◆ **Exercise prompt**: Whatever lies between the line with "Given: Open Chrome extensions puzzle icon" and the end of the data, both included, must be copied exactly and without pictures.

◆ **Given data**:
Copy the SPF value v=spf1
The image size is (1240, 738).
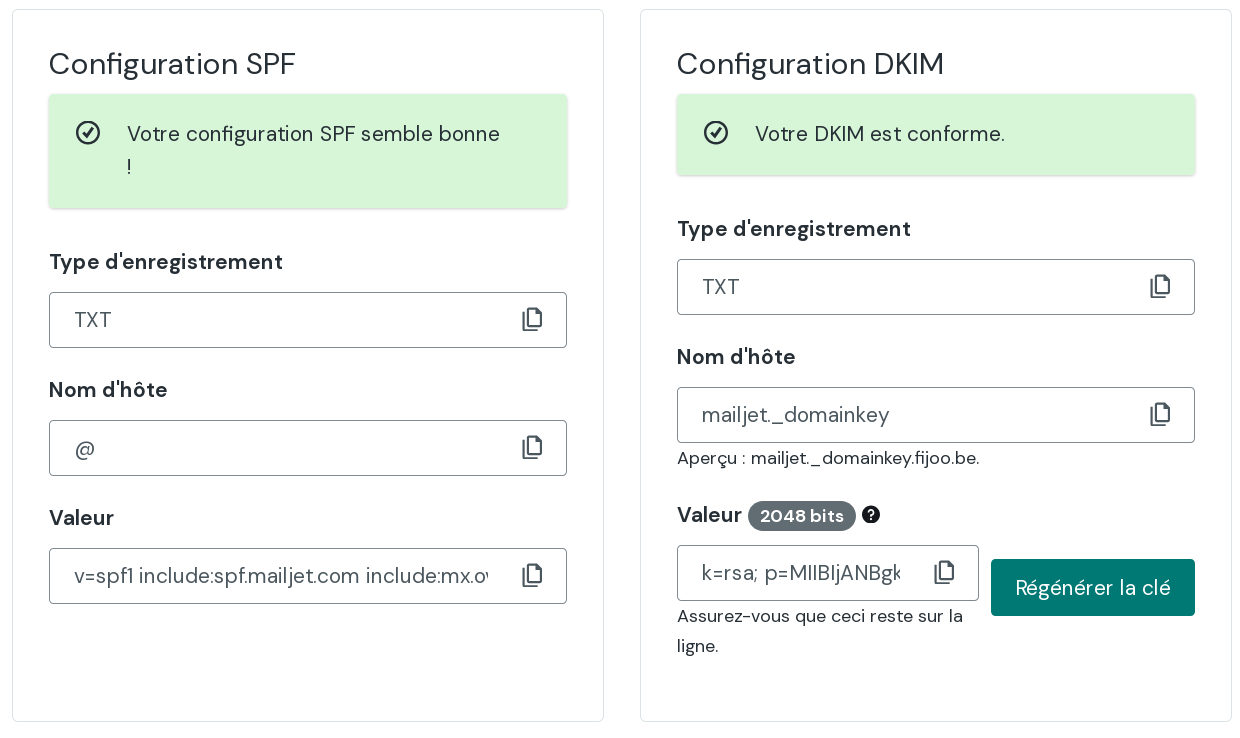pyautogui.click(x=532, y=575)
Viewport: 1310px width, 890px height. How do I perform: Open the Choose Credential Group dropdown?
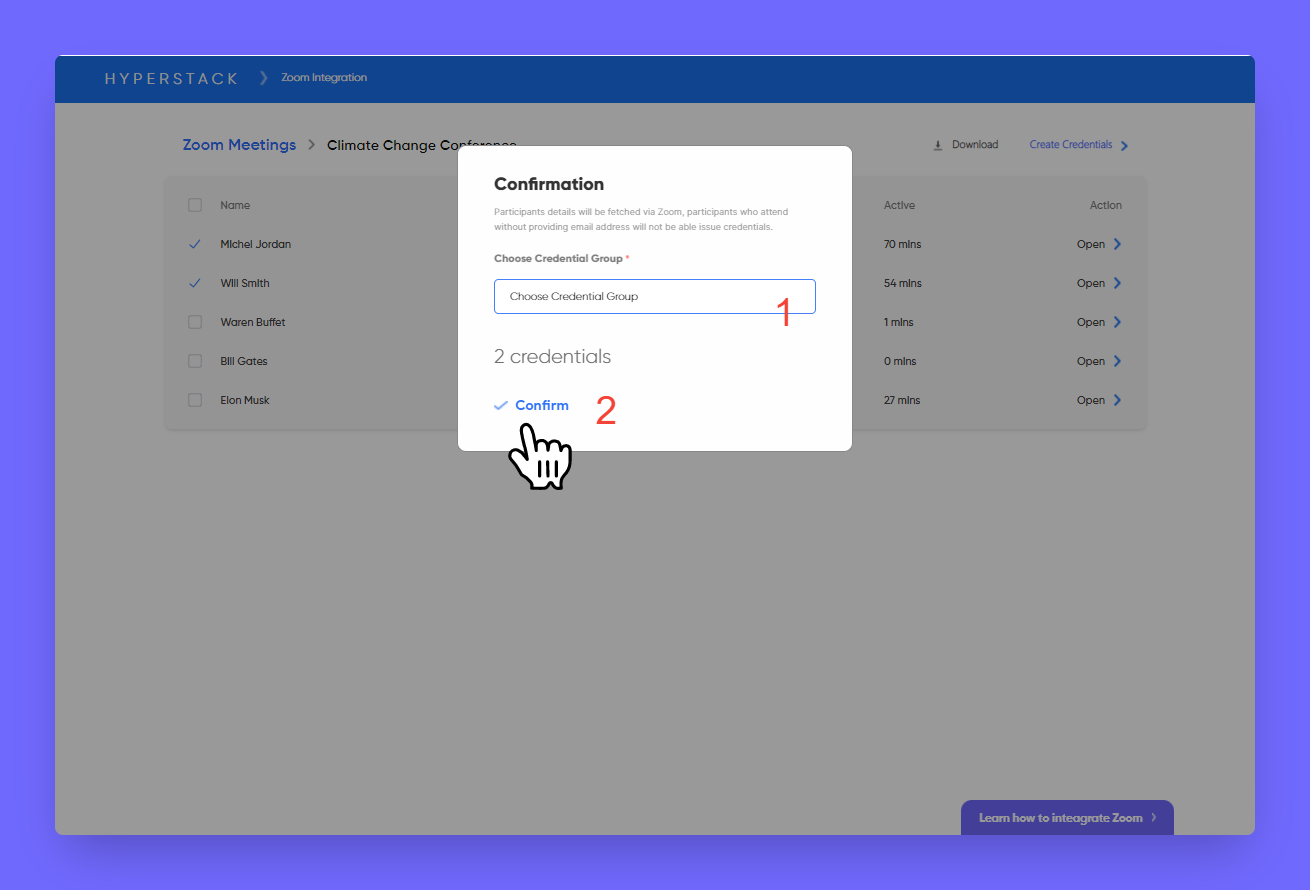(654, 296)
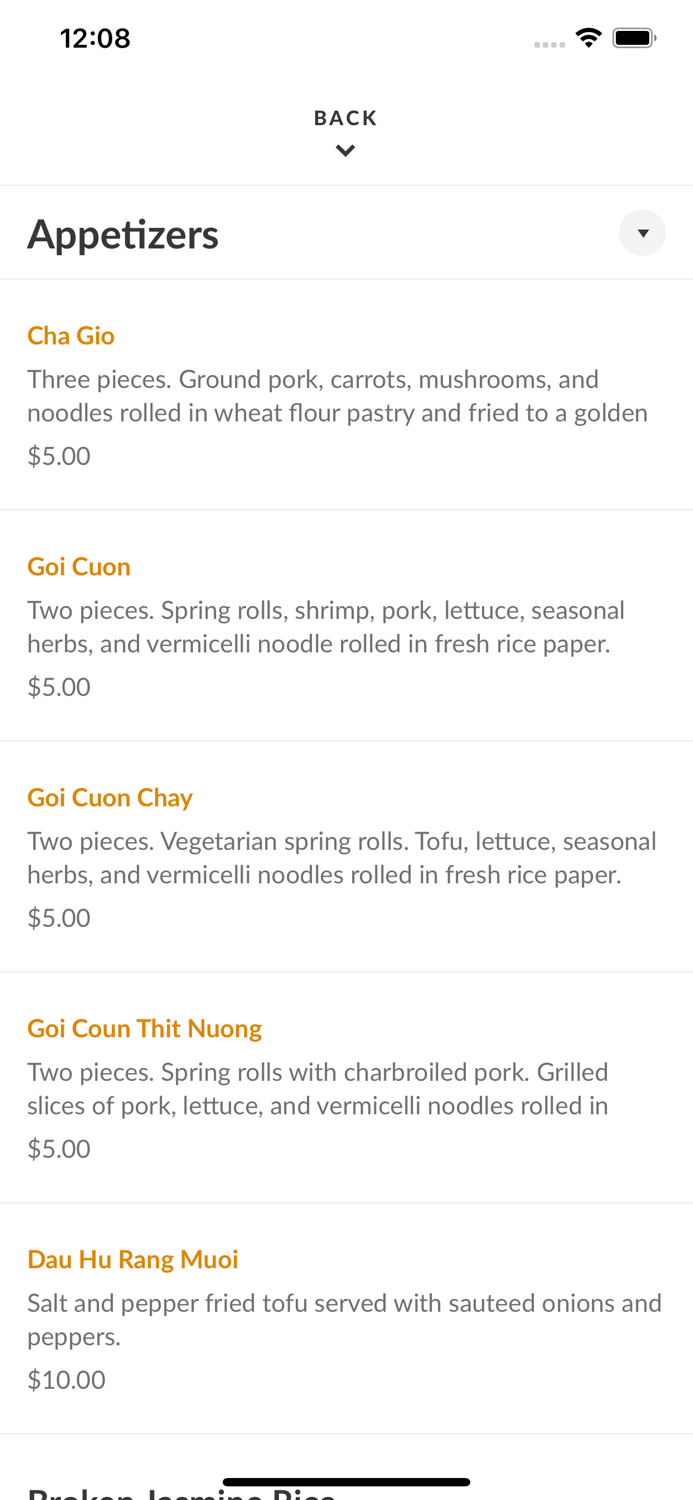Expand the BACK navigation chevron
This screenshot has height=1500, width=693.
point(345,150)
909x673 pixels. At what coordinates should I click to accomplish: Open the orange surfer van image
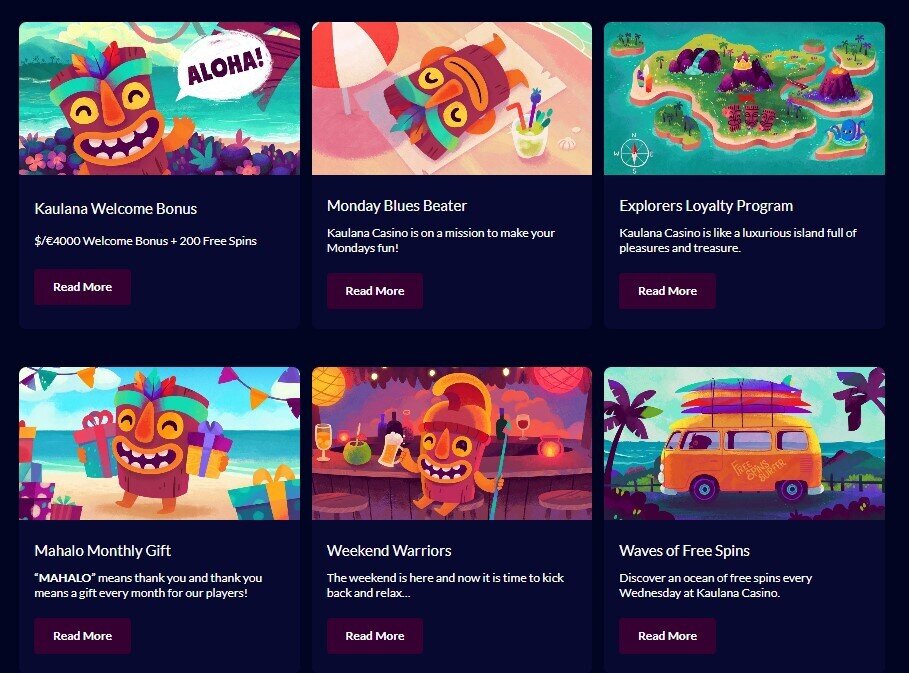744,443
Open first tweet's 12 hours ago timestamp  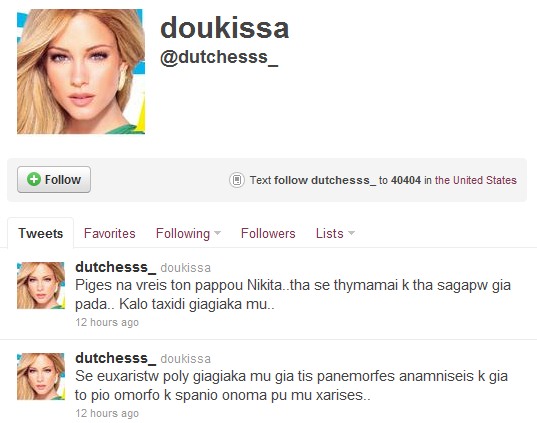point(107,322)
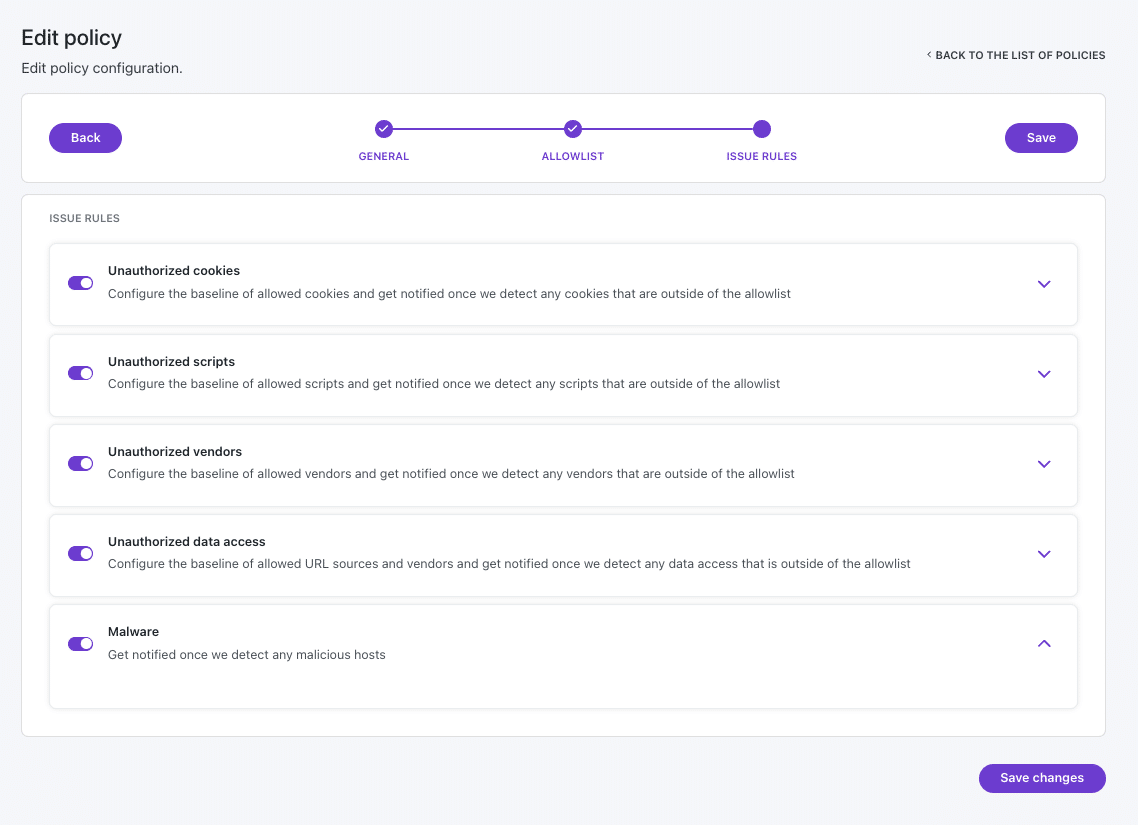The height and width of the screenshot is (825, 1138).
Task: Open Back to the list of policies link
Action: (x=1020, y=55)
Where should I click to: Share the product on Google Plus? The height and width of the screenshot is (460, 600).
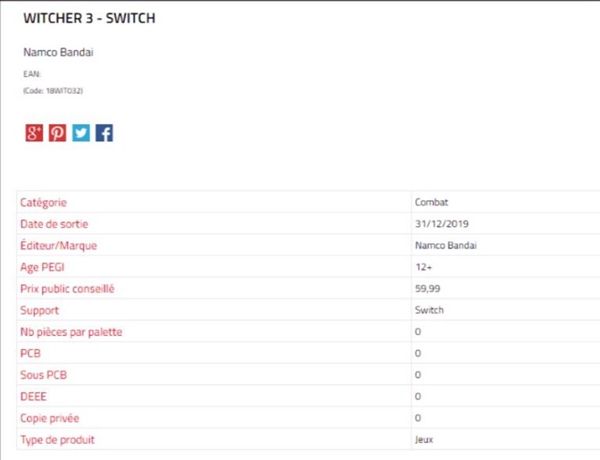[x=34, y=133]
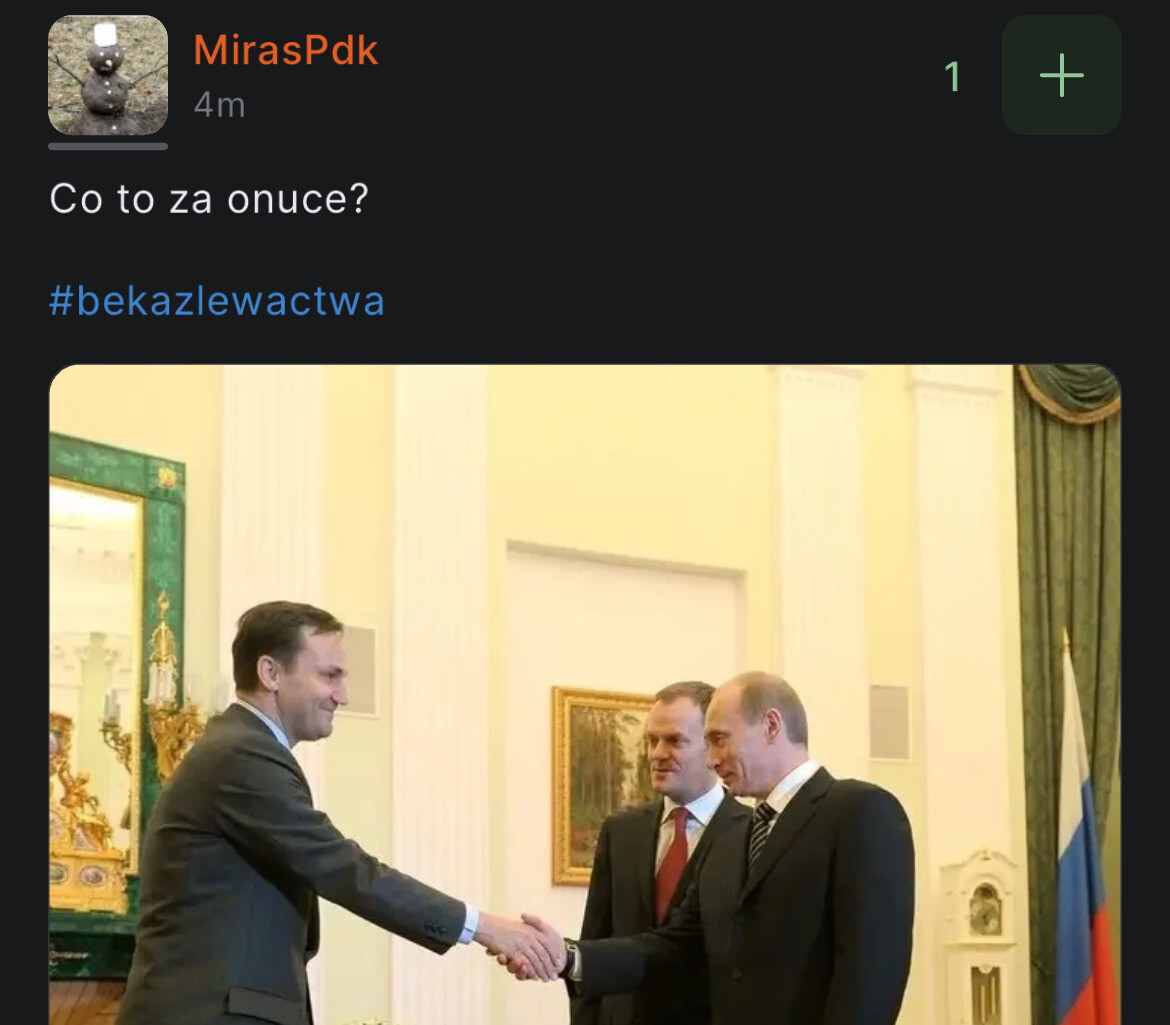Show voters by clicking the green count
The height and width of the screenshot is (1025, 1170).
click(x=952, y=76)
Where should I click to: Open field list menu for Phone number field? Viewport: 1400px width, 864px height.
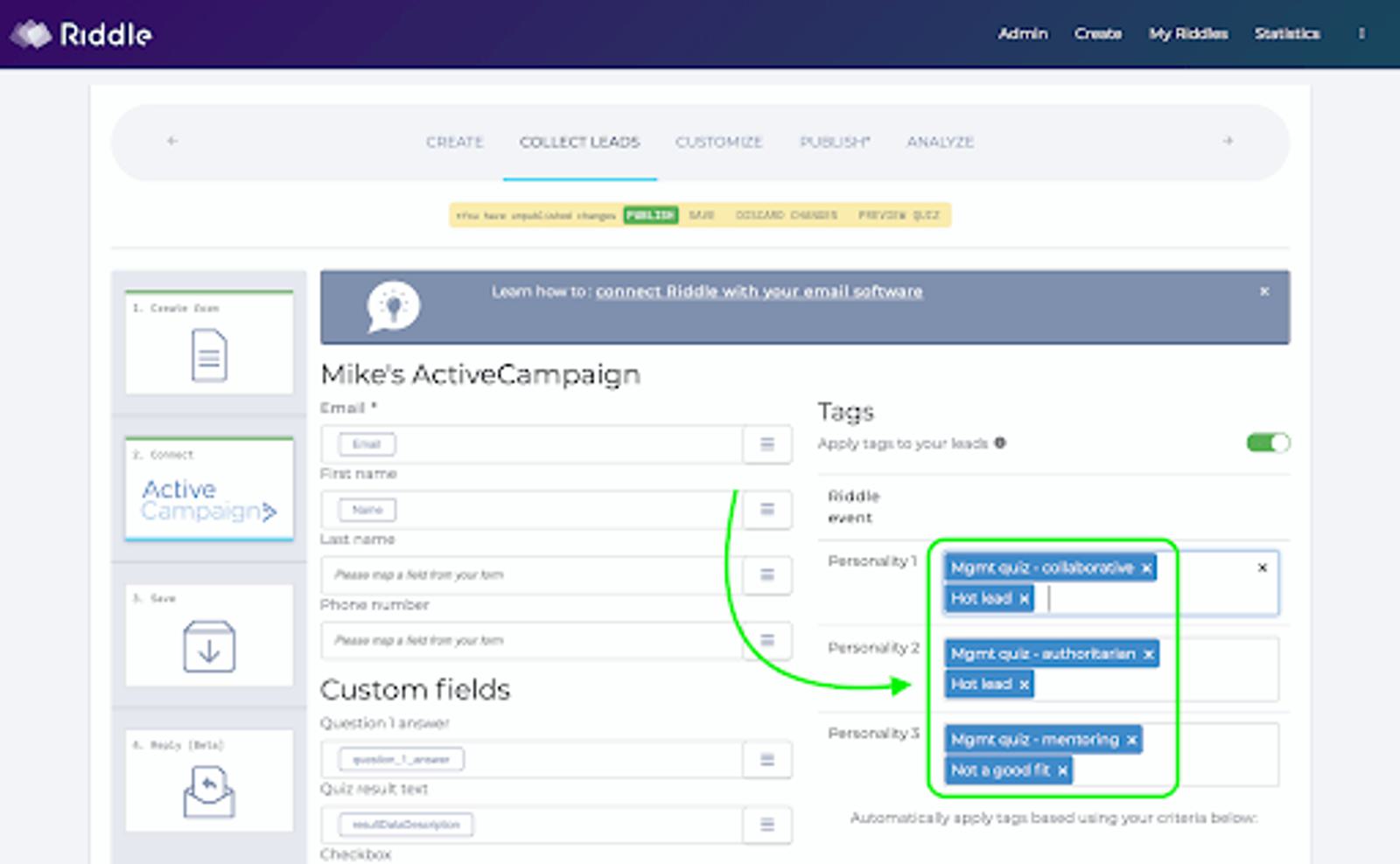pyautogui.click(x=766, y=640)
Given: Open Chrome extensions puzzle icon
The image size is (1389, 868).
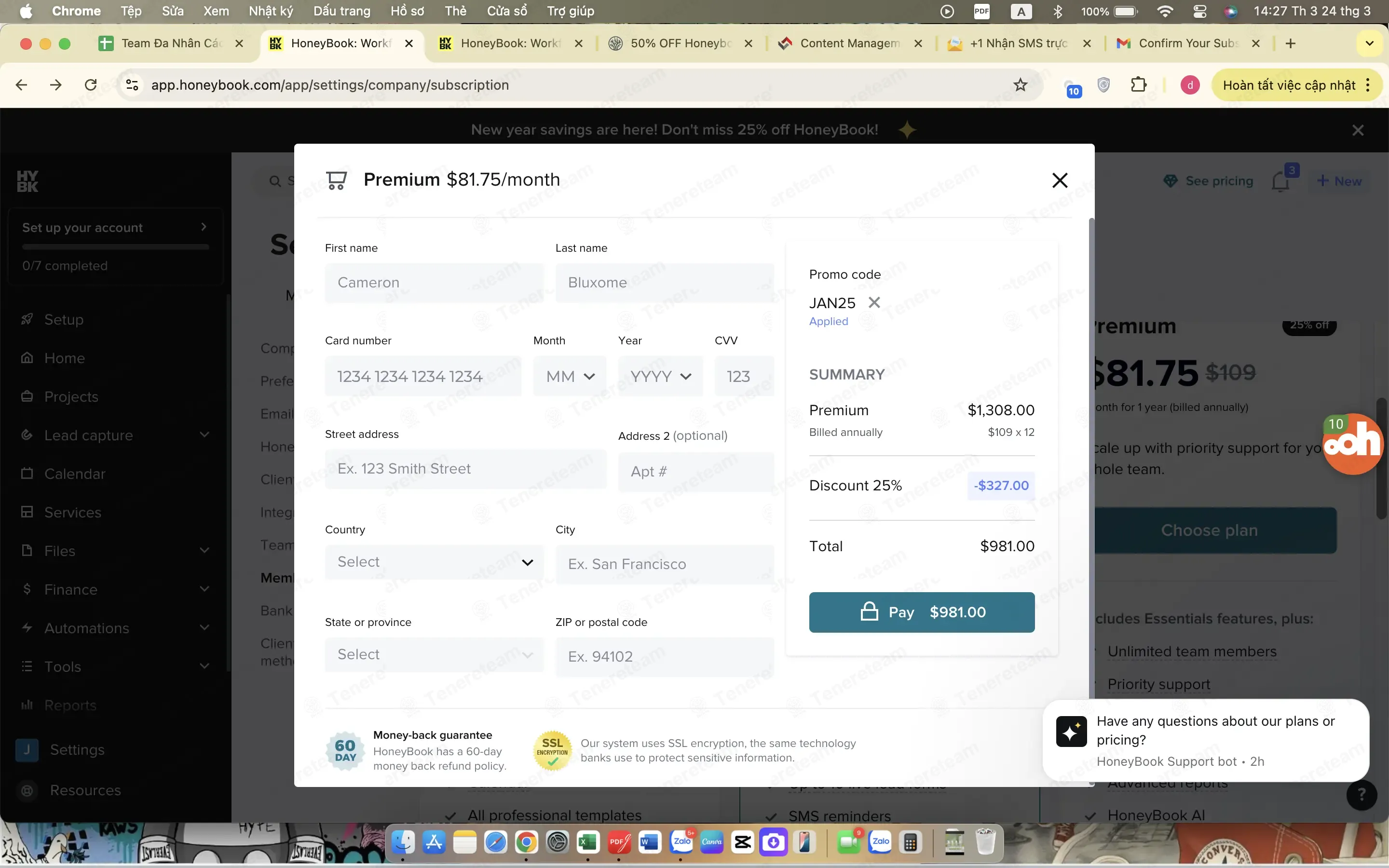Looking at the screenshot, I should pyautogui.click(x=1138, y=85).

◆ **Finished exercise**:
Given: Open Chrome extensions puzzle icon
The image size is (1389, 868).
Looking at the screenshot, I should pyautogui.click(x=1138, y=85).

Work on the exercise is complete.